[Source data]

============

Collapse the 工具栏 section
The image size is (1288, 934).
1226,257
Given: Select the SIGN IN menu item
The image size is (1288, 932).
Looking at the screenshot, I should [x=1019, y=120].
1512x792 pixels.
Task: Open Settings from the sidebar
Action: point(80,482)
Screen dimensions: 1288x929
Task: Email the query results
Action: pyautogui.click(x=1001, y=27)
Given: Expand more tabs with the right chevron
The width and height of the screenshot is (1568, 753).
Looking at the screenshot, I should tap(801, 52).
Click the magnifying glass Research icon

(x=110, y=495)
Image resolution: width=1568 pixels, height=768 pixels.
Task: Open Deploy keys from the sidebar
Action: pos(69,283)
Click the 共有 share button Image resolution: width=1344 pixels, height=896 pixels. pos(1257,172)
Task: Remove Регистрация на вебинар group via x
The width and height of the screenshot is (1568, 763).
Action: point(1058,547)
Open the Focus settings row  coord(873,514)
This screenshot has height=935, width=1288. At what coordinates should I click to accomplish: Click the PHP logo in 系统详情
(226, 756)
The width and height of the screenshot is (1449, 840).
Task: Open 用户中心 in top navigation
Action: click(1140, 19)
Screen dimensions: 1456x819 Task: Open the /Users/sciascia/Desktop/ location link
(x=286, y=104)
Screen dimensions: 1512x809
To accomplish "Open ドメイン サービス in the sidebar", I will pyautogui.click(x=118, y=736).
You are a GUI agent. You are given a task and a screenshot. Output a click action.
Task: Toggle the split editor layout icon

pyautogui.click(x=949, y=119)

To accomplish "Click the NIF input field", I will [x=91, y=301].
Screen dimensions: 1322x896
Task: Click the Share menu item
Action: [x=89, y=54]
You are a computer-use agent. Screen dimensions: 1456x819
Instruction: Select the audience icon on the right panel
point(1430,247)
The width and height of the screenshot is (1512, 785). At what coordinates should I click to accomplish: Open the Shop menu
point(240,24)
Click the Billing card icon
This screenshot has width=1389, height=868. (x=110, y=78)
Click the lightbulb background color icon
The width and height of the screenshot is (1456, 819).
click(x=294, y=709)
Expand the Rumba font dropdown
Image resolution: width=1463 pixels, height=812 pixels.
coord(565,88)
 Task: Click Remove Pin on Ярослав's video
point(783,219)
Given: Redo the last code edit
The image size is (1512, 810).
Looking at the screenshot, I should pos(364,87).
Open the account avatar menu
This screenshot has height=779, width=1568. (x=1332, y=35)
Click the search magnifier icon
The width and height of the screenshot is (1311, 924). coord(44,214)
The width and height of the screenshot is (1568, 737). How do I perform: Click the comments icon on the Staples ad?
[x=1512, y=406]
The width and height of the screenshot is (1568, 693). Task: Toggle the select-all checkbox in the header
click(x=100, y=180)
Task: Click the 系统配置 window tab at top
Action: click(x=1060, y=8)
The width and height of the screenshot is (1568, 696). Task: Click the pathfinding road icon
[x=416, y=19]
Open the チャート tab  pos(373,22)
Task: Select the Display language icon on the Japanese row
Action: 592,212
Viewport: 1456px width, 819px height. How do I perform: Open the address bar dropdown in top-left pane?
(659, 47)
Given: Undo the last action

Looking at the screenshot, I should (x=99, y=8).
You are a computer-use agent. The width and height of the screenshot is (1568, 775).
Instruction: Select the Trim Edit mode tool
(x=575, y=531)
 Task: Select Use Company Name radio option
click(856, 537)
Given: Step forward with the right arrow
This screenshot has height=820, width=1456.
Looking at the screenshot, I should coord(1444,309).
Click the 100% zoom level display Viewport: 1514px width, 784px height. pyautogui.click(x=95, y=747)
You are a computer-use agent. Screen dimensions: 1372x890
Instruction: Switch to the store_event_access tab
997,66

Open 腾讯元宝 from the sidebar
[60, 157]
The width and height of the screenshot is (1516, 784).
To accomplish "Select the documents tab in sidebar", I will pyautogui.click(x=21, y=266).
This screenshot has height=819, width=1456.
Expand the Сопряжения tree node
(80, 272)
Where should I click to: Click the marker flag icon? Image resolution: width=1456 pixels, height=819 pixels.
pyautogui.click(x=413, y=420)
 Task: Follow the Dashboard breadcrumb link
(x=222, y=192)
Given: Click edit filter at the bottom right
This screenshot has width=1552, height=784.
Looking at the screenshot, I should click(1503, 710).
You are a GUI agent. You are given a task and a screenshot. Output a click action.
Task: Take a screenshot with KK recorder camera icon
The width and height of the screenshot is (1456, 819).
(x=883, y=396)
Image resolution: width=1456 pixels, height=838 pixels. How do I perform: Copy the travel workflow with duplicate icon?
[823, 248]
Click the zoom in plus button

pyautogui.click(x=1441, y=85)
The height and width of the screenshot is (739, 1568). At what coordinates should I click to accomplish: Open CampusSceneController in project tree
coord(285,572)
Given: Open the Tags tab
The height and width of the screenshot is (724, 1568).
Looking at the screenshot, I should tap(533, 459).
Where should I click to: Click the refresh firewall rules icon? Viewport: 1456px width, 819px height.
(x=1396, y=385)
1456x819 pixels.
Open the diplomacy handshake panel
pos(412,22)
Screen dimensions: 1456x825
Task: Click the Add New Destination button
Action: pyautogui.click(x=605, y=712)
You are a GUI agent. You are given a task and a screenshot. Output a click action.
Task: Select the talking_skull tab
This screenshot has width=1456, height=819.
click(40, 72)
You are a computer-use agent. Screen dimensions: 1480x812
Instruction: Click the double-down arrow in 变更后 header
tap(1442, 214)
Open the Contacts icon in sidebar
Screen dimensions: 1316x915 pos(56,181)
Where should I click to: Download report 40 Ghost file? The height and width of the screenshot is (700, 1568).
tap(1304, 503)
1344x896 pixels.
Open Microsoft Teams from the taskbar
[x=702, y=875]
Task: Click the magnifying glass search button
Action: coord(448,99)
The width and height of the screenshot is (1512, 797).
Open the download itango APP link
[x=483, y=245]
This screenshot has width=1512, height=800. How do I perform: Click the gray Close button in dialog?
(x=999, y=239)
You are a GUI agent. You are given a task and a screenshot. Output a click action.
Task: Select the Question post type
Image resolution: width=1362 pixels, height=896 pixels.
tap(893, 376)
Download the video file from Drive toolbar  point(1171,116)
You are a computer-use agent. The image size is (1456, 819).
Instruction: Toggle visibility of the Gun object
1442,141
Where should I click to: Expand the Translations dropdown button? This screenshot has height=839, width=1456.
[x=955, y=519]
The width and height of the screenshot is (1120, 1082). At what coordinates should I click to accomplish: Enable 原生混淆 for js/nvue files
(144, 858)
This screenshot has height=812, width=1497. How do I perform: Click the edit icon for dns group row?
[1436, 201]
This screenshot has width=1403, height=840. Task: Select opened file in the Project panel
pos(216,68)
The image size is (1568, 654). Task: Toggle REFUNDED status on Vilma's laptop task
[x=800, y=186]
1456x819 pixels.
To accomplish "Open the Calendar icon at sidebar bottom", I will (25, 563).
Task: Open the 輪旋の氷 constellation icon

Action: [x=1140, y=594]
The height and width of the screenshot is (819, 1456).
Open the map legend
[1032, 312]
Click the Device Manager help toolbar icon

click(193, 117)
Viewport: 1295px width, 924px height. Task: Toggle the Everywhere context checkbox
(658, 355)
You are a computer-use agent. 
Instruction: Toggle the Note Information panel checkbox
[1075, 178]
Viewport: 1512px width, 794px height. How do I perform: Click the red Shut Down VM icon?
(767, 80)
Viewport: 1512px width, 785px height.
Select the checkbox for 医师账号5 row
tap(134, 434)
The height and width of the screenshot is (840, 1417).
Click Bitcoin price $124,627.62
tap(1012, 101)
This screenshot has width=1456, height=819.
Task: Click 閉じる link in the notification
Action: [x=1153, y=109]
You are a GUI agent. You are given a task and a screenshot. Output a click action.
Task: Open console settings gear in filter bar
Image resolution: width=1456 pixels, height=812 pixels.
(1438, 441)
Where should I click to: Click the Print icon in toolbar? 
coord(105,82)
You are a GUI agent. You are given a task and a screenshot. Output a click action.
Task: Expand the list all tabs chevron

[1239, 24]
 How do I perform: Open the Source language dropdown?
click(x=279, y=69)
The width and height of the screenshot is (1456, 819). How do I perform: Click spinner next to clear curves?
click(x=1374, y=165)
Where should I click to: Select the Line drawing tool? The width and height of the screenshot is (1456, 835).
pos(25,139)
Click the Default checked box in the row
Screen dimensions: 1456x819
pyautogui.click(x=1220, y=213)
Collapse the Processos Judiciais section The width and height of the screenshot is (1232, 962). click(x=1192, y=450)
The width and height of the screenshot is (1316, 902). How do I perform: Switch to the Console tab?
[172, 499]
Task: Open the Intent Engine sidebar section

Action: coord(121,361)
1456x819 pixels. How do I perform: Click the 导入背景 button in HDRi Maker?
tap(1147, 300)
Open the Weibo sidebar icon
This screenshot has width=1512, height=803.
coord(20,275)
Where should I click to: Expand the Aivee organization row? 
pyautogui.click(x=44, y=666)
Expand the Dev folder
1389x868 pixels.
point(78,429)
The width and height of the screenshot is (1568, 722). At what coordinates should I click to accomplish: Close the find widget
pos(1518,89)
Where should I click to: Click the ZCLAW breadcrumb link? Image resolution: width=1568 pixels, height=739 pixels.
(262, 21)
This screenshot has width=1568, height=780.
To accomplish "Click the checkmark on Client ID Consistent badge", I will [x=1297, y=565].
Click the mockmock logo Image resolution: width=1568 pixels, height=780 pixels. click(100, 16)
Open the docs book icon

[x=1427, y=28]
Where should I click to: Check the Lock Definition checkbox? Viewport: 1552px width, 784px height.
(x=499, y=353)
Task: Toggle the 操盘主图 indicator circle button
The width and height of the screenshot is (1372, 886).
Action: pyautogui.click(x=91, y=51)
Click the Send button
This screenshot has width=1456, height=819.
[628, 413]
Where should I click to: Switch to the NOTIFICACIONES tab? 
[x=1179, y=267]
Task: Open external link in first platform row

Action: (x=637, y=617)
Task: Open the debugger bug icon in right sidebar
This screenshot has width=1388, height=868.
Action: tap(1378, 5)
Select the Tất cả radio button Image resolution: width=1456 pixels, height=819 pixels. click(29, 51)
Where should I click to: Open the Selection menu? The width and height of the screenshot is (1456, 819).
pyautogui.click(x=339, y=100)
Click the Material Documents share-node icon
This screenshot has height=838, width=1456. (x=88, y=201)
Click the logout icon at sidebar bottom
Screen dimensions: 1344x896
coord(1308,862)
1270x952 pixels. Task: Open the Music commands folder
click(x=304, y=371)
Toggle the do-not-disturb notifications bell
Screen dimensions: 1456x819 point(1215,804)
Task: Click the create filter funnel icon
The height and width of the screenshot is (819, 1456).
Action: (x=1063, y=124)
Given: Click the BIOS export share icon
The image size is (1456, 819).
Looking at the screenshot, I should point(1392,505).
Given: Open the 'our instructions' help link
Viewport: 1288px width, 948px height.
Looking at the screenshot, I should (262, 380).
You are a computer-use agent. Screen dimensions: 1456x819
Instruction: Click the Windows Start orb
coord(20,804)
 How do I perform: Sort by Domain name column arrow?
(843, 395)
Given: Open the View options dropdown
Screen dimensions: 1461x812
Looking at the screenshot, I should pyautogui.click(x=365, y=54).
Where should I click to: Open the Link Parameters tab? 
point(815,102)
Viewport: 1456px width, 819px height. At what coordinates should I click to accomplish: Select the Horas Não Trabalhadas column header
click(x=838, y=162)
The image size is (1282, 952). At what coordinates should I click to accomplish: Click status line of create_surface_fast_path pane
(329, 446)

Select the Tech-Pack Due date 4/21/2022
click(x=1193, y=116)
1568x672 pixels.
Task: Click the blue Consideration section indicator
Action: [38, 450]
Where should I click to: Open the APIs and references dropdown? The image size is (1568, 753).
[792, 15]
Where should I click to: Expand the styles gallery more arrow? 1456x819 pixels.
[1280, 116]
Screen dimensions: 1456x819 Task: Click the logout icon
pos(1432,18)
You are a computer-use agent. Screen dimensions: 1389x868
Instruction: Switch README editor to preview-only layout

============

» **The problem**
Would you report every line of the entries above containing the word "filter"?

» **Exercise result**
Given: Click edit filter at the bottom right
Task: Open console settings gear in filter bar
Task: Click the create filter funnel icon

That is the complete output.